Small Biz: Don’t Worry, Be Happy

CPSC staff has determined that the publicly available database of consumer complaints required by CPSIA will have little or no economic impact on small businesses.

This finding was included in a notice of proposed rulemaking (NPR) which was discussed by the Commission last week and on which we will be voting Thursday, April 21.  The discussion of this issue will be webcast (at 9 am EDT) on the CPSC website.  

The database is scheduled to be operational in March 2011, and will provide a readily searchable format for people to access reports of harm caused by consumer products submitted by consumers, plaintiffs’ attorneys, advocacy organizations and trade competitors, among others on a rather expansive list. We are planning a national education effort to encourage the public to report incidents of harm caused by consumer products. While we do not know how many reports we will get, it could be quite significant. 

Though the staff will review each submittal before posting, staff will not investigate each incident for accuracy.  Instead, manufacturers will be given 10 days to comment on the accuracy of reports identifying their products.  It is the responsibility of the manufacturer to provide proof of any inaccuracy.  I can see where inaccurate information may be posted and seen by consumers for an indefinite period of time before a correction is made, if a correction is ever made at all.  This would be a great disservice to consumers and could adversely affect the sales and use of a product.   

 Here is what the proposed rule says about how the data base will impact small businesses:

 because of their smaller sales volumes, small manufacturers are less likely to experience any impacts.  And, even if a small firm chooses to respond to an incident report, the amount of time to do so would not likely be more than a few hours . . .

Note that reputational harm due to an inaccurate report is not considered an adverse impact on business. 

I am not comfortable with the staff’s assertion that the new public database will not have an economic impact on small entities and discussed this point during our public briefing last Wednesday.  However, I’m not the expert; you are.

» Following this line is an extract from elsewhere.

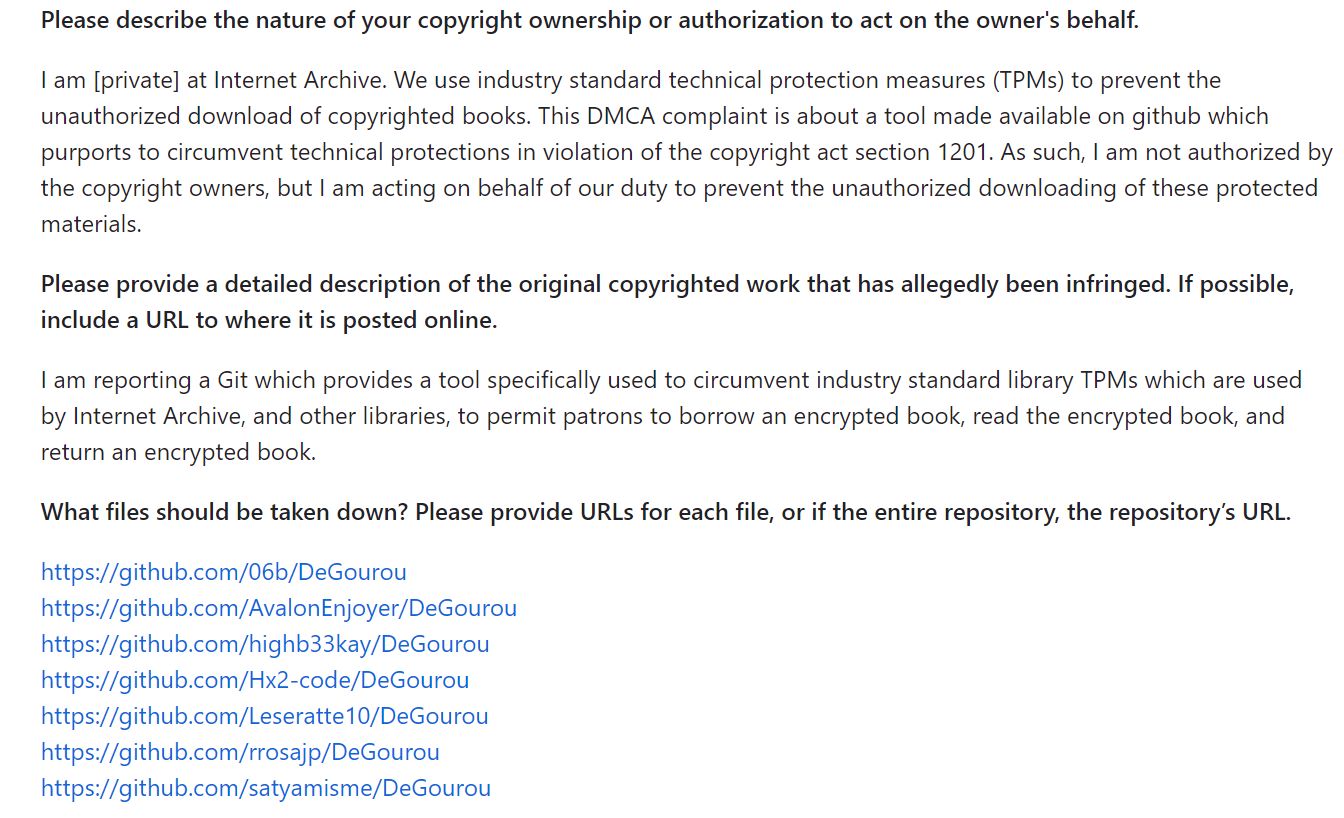The height and width of the screenshot is (818, 1344).
Task: Click the copyright ownership question heading
Action: coord(590,21)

  •  Do you really think because your sales volumes are smaller, it is less likely that your products will find their way into this database? 
  • If someone files a complaint, it will only take a few hours to respond (and deal with the ensuing investigation by staff)? 

If you disagree with our staff that taking a few hours out of your business day to respond to inaccurate reports is of no consequence, then you need to let us know that.

When the Notice of Proposed Rule for the Publicly Available Consumer Product Safety Information Database is printed in the Federal Register it will be posted on CPSC’s website and you will have an opportunity to comment.  Let us know what you think!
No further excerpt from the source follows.